Soccer Leagues and Sissifying America

I recently began a stint coaching my sons soccer team and I have discovered that, in this league at least, sports aren't what they used to be.

In Americas on-going effort to feminize everyone and avoid a hurt feeling at any and all costs, youth sports have been reduced to glorified scrimmages where nothing is learned. Once a great place to learn life lessons, the intricacies of a sport and to keep in shape, today's feminized and psycho-babbled sporting endaveors are nearing irrelevancy.

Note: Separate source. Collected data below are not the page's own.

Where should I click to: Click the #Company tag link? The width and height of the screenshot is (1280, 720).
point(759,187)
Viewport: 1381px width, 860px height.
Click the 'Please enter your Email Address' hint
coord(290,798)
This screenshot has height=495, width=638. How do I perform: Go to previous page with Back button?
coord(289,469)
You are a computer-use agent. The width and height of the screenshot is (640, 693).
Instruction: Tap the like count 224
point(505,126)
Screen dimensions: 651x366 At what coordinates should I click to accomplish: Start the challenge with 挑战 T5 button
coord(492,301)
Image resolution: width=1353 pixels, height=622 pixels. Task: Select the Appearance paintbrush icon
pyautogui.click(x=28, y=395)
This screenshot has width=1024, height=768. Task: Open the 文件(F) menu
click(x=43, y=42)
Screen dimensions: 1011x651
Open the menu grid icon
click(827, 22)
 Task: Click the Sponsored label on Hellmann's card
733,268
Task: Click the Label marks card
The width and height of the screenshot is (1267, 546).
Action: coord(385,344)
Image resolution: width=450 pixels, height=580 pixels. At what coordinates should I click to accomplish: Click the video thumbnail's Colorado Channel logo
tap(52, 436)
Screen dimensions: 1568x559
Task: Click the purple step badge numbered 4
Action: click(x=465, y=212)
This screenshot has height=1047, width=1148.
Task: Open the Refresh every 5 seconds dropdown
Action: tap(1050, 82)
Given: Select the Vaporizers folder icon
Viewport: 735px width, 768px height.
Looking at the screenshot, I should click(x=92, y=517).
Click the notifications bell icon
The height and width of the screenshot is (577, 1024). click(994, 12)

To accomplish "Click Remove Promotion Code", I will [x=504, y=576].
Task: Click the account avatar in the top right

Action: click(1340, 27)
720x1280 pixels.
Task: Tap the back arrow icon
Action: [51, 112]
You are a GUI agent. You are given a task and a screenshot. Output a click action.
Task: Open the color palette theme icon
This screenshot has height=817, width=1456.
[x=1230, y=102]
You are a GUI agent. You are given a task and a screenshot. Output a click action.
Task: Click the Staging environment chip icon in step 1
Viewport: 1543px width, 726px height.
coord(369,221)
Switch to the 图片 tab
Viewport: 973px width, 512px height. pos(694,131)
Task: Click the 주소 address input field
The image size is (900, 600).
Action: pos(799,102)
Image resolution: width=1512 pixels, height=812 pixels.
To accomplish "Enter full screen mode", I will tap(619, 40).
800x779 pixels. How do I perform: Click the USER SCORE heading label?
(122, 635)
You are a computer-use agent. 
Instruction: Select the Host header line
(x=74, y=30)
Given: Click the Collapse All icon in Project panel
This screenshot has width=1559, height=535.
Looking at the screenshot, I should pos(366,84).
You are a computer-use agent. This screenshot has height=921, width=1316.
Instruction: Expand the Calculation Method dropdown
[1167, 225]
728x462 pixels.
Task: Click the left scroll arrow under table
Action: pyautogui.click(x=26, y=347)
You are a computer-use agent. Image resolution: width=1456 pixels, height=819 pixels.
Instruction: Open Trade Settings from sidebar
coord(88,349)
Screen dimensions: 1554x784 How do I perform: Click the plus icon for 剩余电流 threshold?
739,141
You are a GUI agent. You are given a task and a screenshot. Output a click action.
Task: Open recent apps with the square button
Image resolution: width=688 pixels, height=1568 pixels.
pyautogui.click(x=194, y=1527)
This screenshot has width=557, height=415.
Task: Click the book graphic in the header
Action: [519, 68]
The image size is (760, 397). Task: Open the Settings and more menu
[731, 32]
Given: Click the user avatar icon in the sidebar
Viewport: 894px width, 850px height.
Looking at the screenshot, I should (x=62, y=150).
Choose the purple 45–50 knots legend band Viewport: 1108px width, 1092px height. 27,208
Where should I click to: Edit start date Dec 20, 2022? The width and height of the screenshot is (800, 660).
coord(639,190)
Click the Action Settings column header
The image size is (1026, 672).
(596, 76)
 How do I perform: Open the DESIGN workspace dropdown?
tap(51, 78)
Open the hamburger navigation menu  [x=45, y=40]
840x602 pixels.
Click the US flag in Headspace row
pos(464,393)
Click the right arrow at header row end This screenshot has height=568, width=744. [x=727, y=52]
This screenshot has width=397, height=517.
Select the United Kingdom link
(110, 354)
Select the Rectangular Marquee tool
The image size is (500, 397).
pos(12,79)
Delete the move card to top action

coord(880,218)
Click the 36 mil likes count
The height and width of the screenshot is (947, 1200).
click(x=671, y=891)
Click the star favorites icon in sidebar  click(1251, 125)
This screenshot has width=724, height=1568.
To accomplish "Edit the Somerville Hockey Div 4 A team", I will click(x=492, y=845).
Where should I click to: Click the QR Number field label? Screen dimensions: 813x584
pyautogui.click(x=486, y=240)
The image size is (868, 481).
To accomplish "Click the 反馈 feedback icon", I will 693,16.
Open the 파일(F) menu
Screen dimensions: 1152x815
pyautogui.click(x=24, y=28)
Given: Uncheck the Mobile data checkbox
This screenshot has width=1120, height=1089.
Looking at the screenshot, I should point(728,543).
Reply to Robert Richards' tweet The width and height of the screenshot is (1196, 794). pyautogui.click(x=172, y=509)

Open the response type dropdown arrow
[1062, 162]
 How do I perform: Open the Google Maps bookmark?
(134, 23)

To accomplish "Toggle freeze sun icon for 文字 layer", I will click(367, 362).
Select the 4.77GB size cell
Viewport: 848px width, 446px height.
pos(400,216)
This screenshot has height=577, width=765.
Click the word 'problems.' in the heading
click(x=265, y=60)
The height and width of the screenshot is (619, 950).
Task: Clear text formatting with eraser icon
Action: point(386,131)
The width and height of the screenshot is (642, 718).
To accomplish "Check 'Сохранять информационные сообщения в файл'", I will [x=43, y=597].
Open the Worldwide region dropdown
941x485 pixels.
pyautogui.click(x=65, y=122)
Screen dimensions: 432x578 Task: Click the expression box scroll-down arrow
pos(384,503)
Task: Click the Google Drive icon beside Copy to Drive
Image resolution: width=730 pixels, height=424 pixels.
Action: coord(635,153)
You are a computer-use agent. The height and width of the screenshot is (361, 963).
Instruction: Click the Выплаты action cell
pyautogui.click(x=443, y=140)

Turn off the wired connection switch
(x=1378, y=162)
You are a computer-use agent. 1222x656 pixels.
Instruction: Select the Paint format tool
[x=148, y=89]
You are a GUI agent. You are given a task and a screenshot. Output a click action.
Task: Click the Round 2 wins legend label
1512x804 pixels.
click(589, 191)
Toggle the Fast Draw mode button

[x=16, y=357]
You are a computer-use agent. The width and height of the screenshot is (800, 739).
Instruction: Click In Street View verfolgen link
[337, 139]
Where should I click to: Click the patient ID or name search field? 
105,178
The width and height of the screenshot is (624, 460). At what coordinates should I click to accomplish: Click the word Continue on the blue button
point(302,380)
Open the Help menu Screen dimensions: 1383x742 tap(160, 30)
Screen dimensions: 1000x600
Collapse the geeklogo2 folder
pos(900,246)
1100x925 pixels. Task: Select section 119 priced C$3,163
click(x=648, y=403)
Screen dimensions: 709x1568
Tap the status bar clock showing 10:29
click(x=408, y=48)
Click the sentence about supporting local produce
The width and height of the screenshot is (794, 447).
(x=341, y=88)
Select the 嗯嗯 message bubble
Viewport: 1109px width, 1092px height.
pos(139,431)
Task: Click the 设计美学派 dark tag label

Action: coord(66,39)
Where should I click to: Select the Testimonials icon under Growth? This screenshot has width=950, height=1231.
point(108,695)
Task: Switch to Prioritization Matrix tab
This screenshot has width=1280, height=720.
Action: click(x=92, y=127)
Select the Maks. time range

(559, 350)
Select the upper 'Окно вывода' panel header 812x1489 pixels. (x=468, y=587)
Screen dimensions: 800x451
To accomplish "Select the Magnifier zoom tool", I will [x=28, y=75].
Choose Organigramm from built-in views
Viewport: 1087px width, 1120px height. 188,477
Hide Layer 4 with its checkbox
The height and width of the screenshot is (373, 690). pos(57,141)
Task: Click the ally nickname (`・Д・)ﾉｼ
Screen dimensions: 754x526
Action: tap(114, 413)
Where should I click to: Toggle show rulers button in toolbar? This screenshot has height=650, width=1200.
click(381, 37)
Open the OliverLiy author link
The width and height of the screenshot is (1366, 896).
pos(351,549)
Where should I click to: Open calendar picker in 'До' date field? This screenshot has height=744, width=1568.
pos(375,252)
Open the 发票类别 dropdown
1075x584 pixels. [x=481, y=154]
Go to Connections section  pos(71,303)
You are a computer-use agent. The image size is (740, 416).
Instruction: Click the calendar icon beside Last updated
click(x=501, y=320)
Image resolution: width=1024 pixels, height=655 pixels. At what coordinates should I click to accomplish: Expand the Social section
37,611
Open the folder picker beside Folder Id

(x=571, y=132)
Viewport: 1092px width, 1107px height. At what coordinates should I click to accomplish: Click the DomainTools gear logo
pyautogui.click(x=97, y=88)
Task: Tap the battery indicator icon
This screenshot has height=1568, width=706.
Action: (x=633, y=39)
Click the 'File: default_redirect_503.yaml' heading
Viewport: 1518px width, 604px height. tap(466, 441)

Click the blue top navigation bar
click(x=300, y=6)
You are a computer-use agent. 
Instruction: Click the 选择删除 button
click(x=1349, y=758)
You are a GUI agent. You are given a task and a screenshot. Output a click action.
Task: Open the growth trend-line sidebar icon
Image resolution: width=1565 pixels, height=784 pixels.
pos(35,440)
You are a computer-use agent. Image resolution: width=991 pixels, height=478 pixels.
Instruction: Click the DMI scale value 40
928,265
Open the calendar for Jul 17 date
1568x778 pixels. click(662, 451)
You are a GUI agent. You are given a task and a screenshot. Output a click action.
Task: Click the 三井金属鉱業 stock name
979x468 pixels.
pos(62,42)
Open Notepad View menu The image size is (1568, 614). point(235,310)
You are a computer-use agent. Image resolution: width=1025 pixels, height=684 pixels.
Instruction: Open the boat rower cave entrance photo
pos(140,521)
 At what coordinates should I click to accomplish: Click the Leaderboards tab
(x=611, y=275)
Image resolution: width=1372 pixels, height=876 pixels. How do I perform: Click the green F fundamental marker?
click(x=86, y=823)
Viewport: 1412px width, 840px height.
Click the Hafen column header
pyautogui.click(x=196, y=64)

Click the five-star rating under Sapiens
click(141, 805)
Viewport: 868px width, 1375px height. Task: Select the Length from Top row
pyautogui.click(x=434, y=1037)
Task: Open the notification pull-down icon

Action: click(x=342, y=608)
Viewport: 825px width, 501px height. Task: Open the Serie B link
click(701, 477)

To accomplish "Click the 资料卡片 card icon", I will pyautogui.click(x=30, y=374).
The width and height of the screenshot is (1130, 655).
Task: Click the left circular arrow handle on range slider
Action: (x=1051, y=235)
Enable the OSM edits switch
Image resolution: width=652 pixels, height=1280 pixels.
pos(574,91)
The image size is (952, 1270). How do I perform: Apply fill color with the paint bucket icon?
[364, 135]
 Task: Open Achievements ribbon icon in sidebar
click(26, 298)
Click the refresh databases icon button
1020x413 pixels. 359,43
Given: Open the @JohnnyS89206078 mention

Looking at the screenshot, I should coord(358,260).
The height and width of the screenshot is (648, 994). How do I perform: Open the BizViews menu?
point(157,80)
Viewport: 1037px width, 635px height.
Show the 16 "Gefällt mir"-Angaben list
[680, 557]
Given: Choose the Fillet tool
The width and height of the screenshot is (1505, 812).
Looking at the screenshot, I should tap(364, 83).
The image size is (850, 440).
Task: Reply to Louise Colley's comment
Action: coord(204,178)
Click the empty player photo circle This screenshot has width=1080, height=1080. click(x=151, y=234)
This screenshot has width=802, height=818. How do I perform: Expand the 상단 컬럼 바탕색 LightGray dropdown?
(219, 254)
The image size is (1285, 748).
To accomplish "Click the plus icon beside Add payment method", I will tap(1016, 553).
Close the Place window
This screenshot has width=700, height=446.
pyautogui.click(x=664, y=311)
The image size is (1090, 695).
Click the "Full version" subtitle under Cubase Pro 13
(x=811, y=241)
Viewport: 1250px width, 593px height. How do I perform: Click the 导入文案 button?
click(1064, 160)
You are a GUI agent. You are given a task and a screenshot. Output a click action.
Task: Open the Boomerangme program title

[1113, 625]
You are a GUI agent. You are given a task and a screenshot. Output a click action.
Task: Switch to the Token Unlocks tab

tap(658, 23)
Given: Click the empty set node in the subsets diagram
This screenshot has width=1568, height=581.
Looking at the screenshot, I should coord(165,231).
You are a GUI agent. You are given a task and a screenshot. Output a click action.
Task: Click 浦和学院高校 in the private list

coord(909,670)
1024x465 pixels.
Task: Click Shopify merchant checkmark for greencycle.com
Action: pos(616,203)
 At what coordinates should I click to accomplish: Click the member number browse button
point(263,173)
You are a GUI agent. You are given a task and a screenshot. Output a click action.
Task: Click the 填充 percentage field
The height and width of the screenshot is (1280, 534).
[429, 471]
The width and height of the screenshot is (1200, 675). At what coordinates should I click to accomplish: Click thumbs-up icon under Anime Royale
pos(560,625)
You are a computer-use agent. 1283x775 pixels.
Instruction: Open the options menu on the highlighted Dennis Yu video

In this league no one is allowed, of course, to keep score. I'm not sure when this trend started but it stinks. I know, you can't encourage, God forbid, competion or instill a sense of wanting to win. That would be horrible. But the real tragedy is this: Sports have an important role in teaching life lessons and as we sissify them in accordance with some psycho-babbling idiots rules we lose that. Kids need to learn how to win. They also need to learn how to lose. Those are important and unavoidable facts of life. You must understand how to win with grace and lose with dignity. You should take satisfaction in giving 100% and falling short. You should respect an opponent that gives their all but doesn't quite get the best of you. You should also know what you did wrong so that you can understand what it takes to get better, to work hard and earn the victory next time out. It's how people improve themselves. But no, now we teach that everyone's a winner so, in conlusion, winning takes no effort. You are, by virtue of setting foot on the field, a winner. Sounds nice doesn't it? Too bad it isn't grounded in realty. Too bad that a player can realize someday much later in life that he never learned the skills he needed to be good at the sport because he never realized he wasn't winning.

This new approach to sports is startling to me. The mother's gather round like a social event and ask me who is bringing snacks next time. Snacks? Do we need snack time during a game now? Why, I wonder, are kids increasingly obese? Well, they aren't allowed to compete, they aren't allowed to experience the thrill of victory, they aren't allowed to experience the sting of defeat so that they can take steps to not experience it again, and they're given snack time during games. Is it any wonder they just meander around the field in a daze not caring? One thing that does not exist in this touchy-feely league is 100% effort.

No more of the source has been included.